Groeiende Mariatheologie
Terwijl de Christusdevotie in de middeleeuwen daalt, neemt die van Maria toe. Dat betekent dat de Mariadevotie losgekoppeld geraakt van de Christusdevotie en dat ze als een eigenstandige te vereren persoon gezien wordt. Opvallend is wel dat Maria toch steeds afgebeeld wordt met het Jezuskind op haar arm, dus de verbondenheid met Jezus blijft. Er ontstaat een hele theologie rond Maria waarin zij met allerlei namen en titels toebedacht wordt: zij is de nieuwe Eva, beeld van de Kerk, Koningin van de heiligen, en nog talloze andere benamingen. Ook in de kunst en de literatuur neemt Maria meer en meer een vooraanstaande plaats in. Treffend is de afbeelding van Maria onder het kruis in de gestalte van de Piëta, de moeder die haar zoon op haar schoot draagt. Een ander bekende afbeelding is deze van de Sedes Sapientiae, de zetel der wijsheid, zoals ze ook in Alsemberg afgebeeld staat. Maria wordt meer en meer als een rolmodel voorgesteld, die navolgenswaardig is in het leven van de gelovige mens.

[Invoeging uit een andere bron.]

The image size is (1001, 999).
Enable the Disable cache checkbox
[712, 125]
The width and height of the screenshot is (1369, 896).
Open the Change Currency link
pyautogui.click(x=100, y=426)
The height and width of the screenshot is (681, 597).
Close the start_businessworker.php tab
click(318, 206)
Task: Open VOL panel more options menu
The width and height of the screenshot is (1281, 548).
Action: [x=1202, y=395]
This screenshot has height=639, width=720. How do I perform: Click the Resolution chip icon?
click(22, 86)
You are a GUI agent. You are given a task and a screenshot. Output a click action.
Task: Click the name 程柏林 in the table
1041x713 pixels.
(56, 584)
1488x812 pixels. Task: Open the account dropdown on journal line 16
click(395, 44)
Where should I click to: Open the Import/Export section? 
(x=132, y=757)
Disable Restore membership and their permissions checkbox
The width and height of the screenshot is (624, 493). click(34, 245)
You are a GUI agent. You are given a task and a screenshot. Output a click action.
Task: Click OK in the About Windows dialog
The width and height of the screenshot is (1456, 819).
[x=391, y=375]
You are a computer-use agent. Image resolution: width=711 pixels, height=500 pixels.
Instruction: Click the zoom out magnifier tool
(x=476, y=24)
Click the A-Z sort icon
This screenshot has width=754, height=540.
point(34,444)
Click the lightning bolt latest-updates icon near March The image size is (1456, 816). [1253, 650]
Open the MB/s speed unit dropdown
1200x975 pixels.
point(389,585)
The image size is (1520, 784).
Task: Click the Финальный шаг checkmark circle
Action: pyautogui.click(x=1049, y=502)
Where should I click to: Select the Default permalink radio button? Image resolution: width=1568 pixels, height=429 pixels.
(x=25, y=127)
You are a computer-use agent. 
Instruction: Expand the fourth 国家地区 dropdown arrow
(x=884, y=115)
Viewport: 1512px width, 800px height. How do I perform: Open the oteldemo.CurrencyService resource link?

Rozenkrans en verschijningen
In de late middeleeuwen ontstaat de bijzonderste devotie tot Maria, die van de rozenkrans. De 150 psalmen uit de Bijbel die in de kloosters elke dag gebeden moesten worden, werden voor de minder geletterde kloosterlingen herleid tot het bidden van 150 Onzevaders, opgebouwd rond de drie Mysteries. Ook bedevaarten spelen een voorname rol in de Mariadevotie. Men ging op bedevaart om genezing en sterkte te vragen. Zo ontstond ook de nood aan tastbare zaken, zoals relikwieën en miraculeuze beelden. Het hoogtepunt van de Mariadevotie ligt in de negentiende en begin twintigste eeuw met de verschijningen (La Salette, Lourdes, Fatima). Er worden ook allerlei kapelletjes gebouwd, uiting van volkse devotie.
Vrouw van het jawoord
De hoogste titel aan Maria toegekend blijft die van Onze-Lieve-Vrouw. Zo blijft Maria degene die naar Jezus verwijst, maar die ook aan onze kant staat en ons tot voorbeeld is. Maria is vooral de vrouw van het ja-woord, het ja van het begin van haar leven tot op het einde onder het kruis. In het ja van Maria mogen wij haar volop herkennen zoals ze is: dienstbaar en gegeven, ware volgelinge van haar zoon Jezus.